Prayuth pun menyinggung pemerintahnya sadar, ini era perubahan yang didorong teknologi. Dia meminta parlemen secara kreatif menemukan keseimbangan antara pandangan yang saling bertentangan.
"Tapi kita harus mengakui bahwa di Thailand, jutaan, puluhan juta, orang tidak ingin melihat perubahan melalui kekacauan. Setiap orang memiliki keyakinannya sendiri," kata Prayuth.
Pemimpin oposisi dari partai Pheu Thai, Sompong Amornvivat, mengkritik Prayuth atas penanganan krisisnya. Dia meminta pemerintah mendengarkan semua tuntutan pengunjuk rasa.
Amornvivat memberikan sorotan terhadap tuntutan untuk mengubah konstitusi. Dia meminta pemerintah meredakan ketegangan dengan langkah-langkah seperti melepaskan siswa yang ditangkap dan mundur dari ancaman untuk menyensor media. Dengan tegas, dia pun meminta pengunduran diri Prayuth, menuduh bahwa dia adalah bagian dari masalah.

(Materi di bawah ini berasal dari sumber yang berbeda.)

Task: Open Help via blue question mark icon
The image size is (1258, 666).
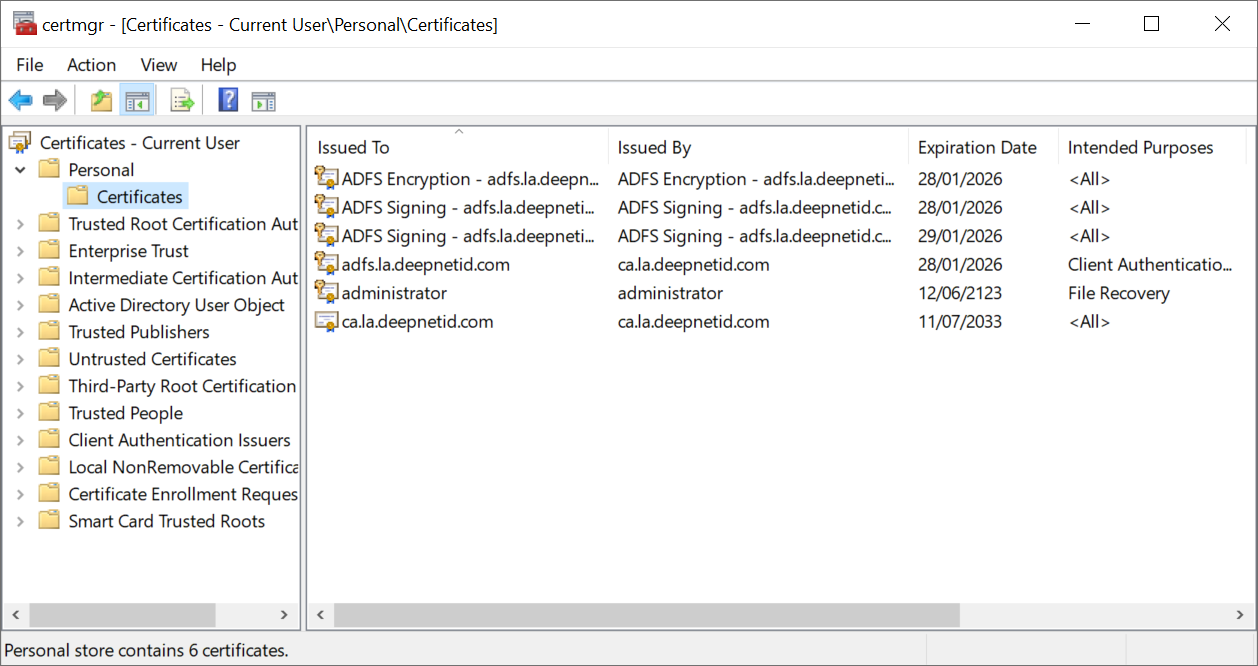Action: tap(228, 100)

Kritik publik terhadap monarki belum pernah terjadi sebelumnya di negara yang menempatkan institusi kerajaan sangat sakral. Kritik para pengunjuk rasa terhadap institusi kerajaan telah mengguncang masyarakat konservatif Thailand. Pembela monarki melakukan mobilisasi pekan lalu secara daring dan dalam aksi unjuk rasa di beberapa kota, dalam banyak kasus dipimpin oleh pegawai negeri setempat.